Without a doubt, fall is my favorite season of the year. In the south, the summers are too hot, the winters are surprisingly cold, and spring loses itself in the mix. But fall is this burst of color that saunters in after the sweltering heat of summer to usher in the holiday season.
Every year when I was growing up, I actually looked forward to going back to school. I think that in August and September, there was some order to things in my house. Lists had to be made, school supplies had to be purchased, and there was usually a shopping trip to buy new clothes for the next school year. It seemed to me to be more of a beginning of things than any other time of the year. As a ten year old, January 1st had little meaning to me, except that I often slept over at a friend’s house so we could stay up late to watch the ball drop. But, it never had any meaning, it was just another day.
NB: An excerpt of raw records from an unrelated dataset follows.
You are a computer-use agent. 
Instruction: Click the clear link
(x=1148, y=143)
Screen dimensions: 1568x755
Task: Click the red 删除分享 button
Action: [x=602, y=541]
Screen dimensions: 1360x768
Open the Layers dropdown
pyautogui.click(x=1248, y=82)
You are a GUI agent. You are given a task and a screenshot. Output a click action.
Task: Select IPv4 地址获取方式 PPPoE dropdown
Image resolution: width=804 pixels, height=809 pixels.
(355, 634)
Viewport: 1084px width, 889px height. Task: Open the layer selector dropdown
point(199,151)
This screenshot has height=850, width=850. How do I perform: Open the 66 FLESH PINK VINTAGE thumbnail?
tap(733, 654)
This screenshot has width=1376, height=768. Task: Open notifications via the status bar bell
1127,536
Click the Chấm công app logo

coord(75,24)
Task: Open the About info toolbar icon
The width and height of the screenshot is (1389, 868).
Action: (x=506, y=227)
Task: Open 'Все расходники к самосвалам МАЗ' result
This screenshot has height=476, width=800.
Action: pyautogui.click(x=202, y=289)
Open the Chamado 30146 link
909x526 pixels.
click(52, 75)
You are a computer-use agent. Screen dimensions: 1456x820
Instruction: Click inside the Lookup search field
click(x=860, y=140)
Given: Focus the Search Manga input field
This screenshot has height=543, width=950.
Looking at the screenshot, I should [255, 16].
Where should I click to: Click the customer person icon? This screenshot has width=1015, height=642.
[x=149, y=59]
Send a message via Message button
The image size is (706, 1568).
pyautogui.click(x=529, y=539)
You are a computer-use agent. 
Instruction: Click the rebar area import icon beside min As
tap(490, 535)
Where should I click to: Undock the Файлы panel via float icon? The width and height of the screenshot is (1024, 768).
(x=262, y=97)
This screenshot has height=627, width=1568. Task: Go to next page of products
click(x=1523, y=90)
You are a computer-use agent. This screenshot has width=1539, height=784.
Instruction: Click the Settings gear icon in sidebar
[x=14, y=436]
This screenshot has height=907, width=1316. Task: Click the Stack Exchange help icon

I remember always thinking as the first day of school approached that this year would be different, better. I would feel more popular, more accepted. I often associated these possibilities with the clothes I wore (or styles I didn’t have), my hairstyle, and the notebooks I carried. I was so worried about fitting in. I think of all the superficial things I thought mattered, and in truth they did. At least to middle schoolers and teenagers, looks were important.
But, there was always this feeling of hope going into the fall season. Feeling that first bit of a chill in the air meant new, good things were possible. The need for order in my house extended past planning for school, quickly folding into planning for my birthday, then Thanksgiving, then Christmas. The structure needed to coordinate events or trips to see my family in Kentucky made the house less quiet, and took the focus off of things that were so glaringly wrong.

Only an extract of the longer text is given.